(Items from a dataset)
BEGIN

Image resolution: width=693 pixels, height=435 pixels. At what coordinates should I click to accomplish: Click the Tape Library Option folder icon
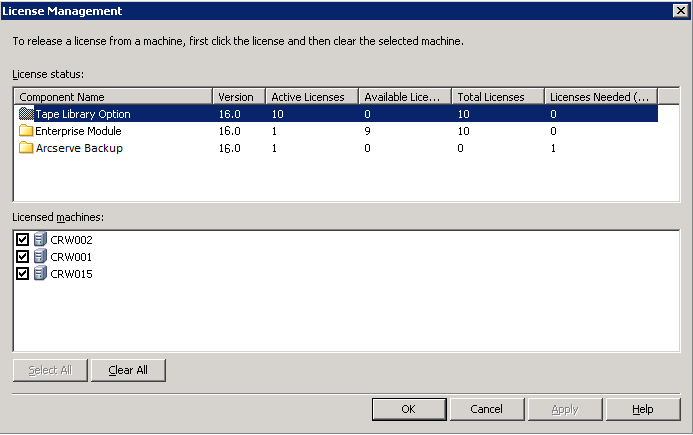(x=26, y=114)
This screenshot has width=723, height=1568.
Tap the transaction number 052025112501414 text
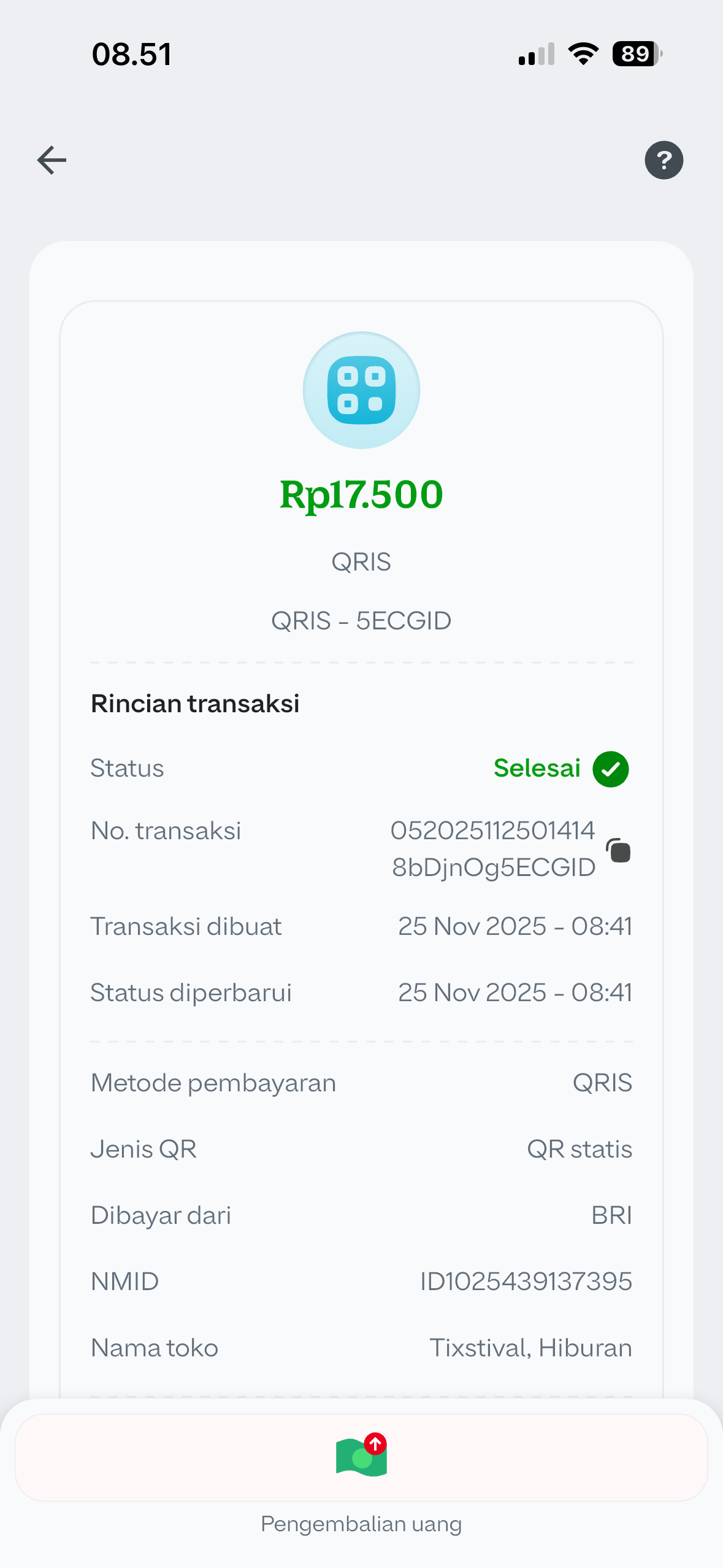tap(492, 831)
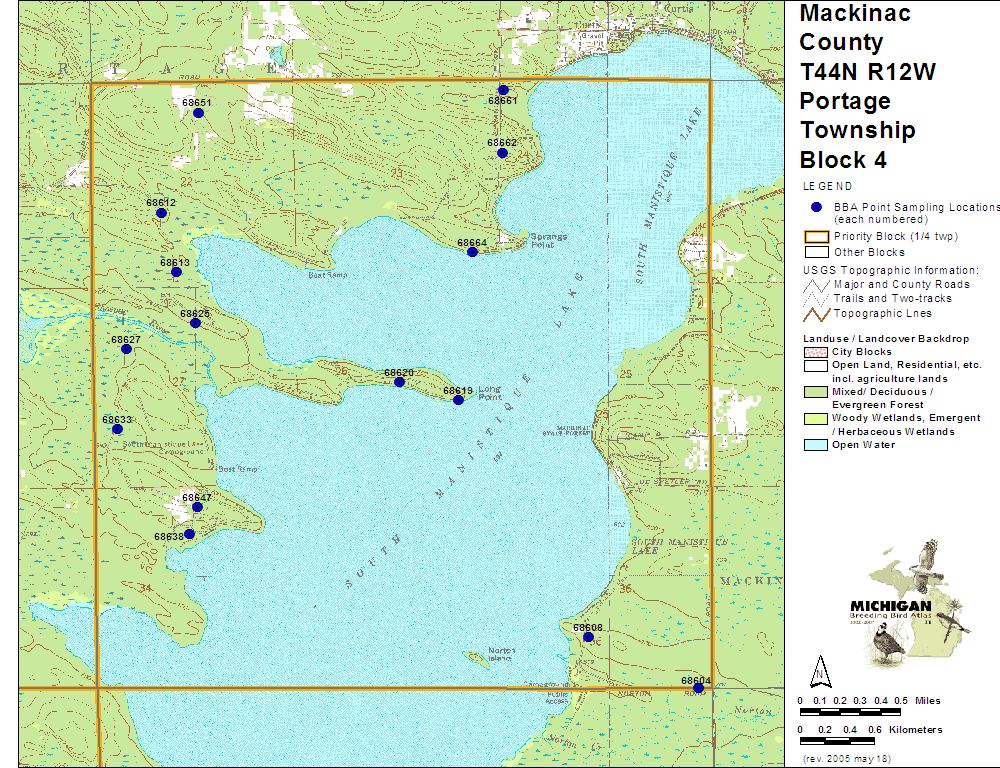
Task: Click the Woody Wetlands legend swatch
Action: (815, 418)
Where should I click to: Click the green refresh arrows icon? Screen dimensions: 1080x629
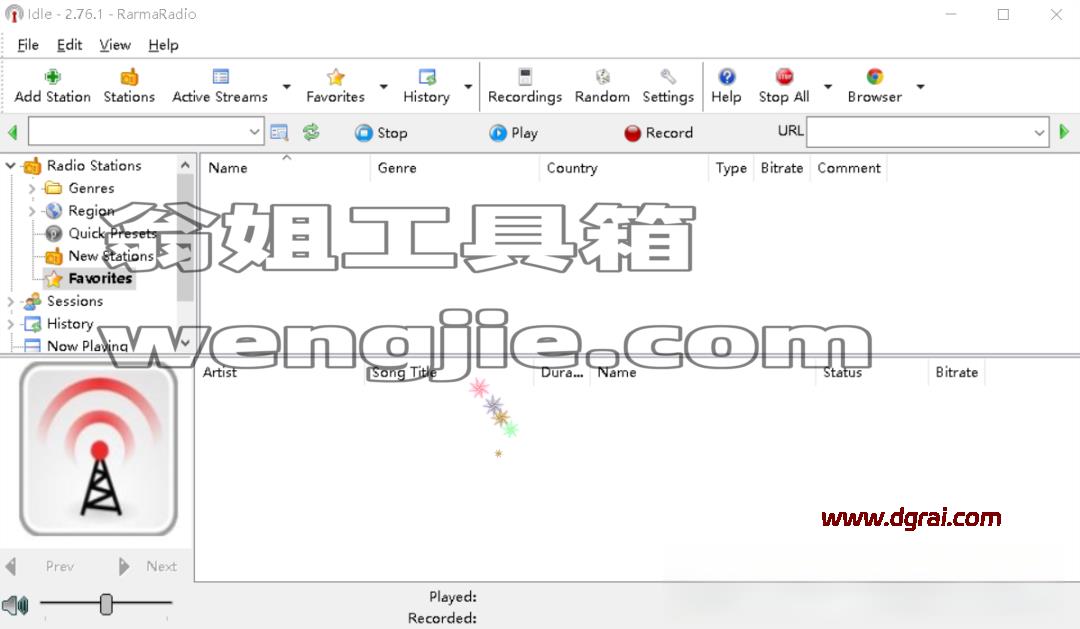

END

**BRIEF**
Repeat only the lines from the line with "Tap the transaction" to the end of the entries, including both the first and the last line, and drop every picture.

**WORKED SOLUTION**
Tap the transaction number 052025112501414 text
tap(492, 831)
Task: Click the Woody Wetlands legend swatch
Action: (815, 418)
Where should I click to: Click the green refresh arrows icon? Screen dimensions: 1080x629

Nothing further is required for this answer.